*Data for the task:*
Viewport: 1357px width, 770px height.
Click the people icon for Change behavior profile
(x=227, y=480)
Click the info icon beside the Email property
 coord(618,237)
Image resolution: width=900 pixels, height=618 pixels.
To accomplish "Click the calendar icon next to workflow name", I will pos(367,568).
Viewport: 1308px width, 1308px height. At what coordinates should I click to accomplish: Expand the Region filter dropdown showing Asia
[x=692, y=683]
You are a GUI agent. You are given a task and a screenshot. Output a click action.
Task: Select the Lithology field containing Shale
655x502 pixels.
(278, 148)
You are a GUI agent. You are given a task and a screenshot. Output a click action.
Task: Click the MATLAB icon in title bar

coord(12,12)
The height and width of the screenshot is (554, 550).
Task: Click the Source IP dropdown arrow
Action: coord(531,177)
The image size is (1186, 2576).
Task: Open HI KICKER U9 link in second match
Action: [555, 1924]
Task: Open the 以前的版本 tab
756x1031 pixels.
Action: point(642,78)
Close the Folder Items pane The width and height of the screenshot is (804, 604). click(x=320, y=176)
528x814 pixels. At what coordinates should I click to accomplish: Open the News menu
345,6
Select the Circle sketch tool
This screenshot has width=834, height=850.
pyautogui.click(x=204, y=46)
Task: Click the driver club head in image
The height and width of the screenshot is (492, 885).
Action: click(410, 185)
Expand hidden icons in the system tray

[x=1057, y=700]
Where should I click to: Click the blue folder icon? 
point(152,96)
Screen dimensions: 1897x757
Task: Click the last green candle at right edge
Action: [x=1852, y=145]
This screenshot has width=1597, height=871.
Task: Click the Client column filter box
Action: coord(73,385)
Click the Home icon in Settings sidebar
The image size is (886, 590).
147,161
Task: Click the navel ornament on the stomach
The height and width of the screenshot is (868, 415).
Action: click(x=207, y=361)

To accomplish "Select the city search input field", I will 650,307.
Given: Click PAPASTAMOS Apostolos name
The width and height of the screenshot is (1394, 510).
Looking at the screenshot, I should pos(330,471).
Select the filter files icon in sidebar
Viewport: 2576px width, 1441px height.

*Work to be completed:* Retype, exactly as written, each line from the one containing "Select the filter files icon in sidebar" through the last line of the listing above, and leave out all other lines.

*Solution to the exercise:*
Select the filter files icon in sidebar
Viewport: 2576px width, 1441px height.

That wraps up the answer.